Pursuant to the Commitment Letter, the Term B-1 Term Loan Consenting Parties and, to the extent applicable, Commitment and Consenting Parties, have committed to consent to (i) a waiver of the mandatory prepayment provisions set forth in that certain term loan credit agreement, dated March 29, 2022, by and among, inter alios, the Company and JPMorgan Chase Bank, N.A. as administrative agent (as amended, restated or supplemented from time to time, the “Term Loan Credit Agreement”) in relation to certain asset sales with an aggregate amount of net cash proceeds equal to $400.0 million, (ii) the Transactions, including the issuance of the First Lien Notes and Second Lien Notes and the granting of the liens in connection therewith, (iii) conforming the affirmative and negative covenants set forth in the Term Loan Credit Agreement (including with respect to covenants, “baskets”, exceptions, thresholds and qualifiers) to those to be set forth in the New Revolving Credit Facility Agreement, and (iv) certain amendments to the intercreditor arrangements applicable to the Term Loan Credit Agreement (collectively, the “Term B-1 Term Loan Consent”). The obligations of the required lenders to provide the Term B-1 Term Loan Consent is subject to certain customary conditions. The Term B-1 Term Loan Consent will be made pursuant to an amendment to the Term Loan Credit Agreement to be dated as of the early settlement date of the Offers.

The transactions contemplated by the Commitment Letter, including (i) the consummation of the Offers and Consent Solicitations; (ii) the entry into supplemental indentures to the Existing Notes Indentures to effectuate the Proposed Amendments; (iii) the entry into the New Revolving Credit Facility, (iv) the entry into the Term B-1 Term Loan Consent; and (v) the use of proceeds from the New Money Notes Issuance, together with cash on hand, to repay outstanding borrowings under the term “A” facility and the Existing Revolving Credit Facility, are referred to as the “Transactions.”

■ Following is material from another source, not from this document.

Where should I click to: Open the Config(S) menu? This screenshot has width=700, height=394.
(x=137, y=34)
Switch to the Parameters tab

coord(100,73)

The Commitment Letter includes representations, warranties, covenants and closing conditions customary for agreements of this type. The Commitment Letter will, among other circumstances, terminate on the earlier of the final closing date with respect to the Transactions and June 30, 2026.

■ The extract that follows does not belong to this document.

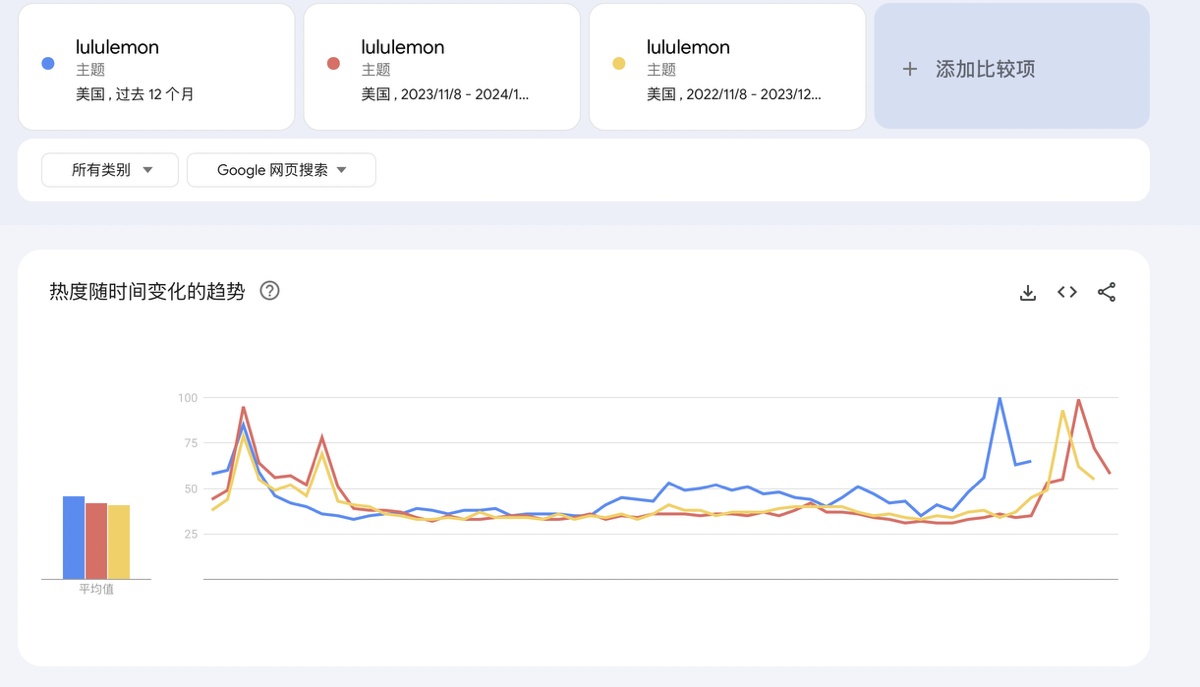Download the trend chart as CSV

coord(1027,293)
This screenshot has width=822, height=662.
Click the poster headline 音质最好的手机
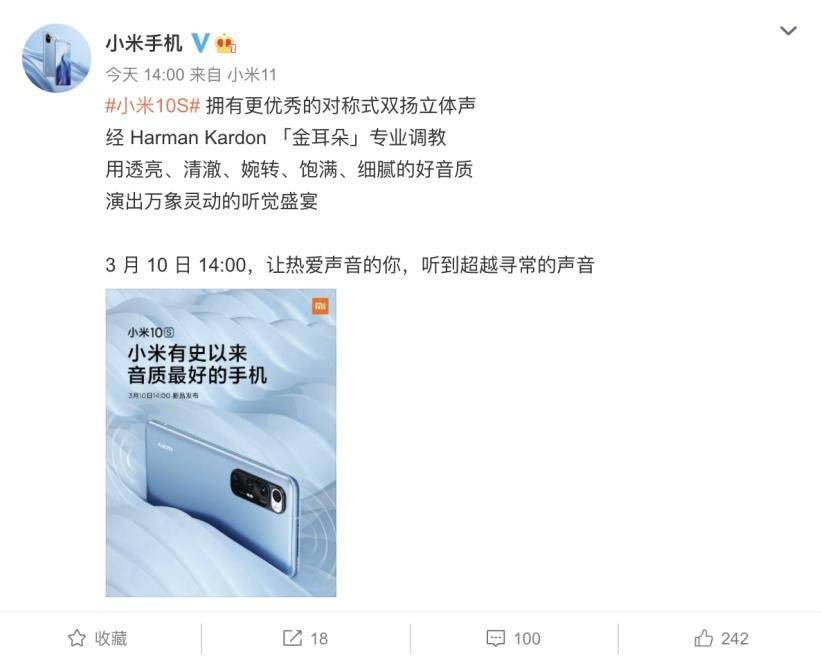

The foregoing description of the Commitment Letter does not purport to be complete and is qualified in its entirety by reference to the full text of the Commitment Letter, a copy of which is included as Exhibit 10.1 to this Current Report on Form 8-K and incorporated herein by reference.

 

Item 7.01

Regulation FD Disclosure.

The Company is furnishing an investor presentation attached hereto as Exhibit 99.1 pursuant to Item 7.01 of Form 8-K. The investor presentation includes certain information previously shared with the Commitment Parties during the course of the discussions preceding the execution of the Commitment Letter. In accordance with General Instruction B.2 of Form 8-K, the information in this Item 7.01, including Exhibit 99.1, shall not be deemed “filed” for the purposes of Section 18 of the Securities Exchange Act of 1934, as amended, or otherwise subject to the liability of that section, nor shall it be deemed incorporated by reference in any filing under the Securities Act of 1933, as amended (the “Securities Act”), except as shall be expressly set forth by specific reference in such a filing.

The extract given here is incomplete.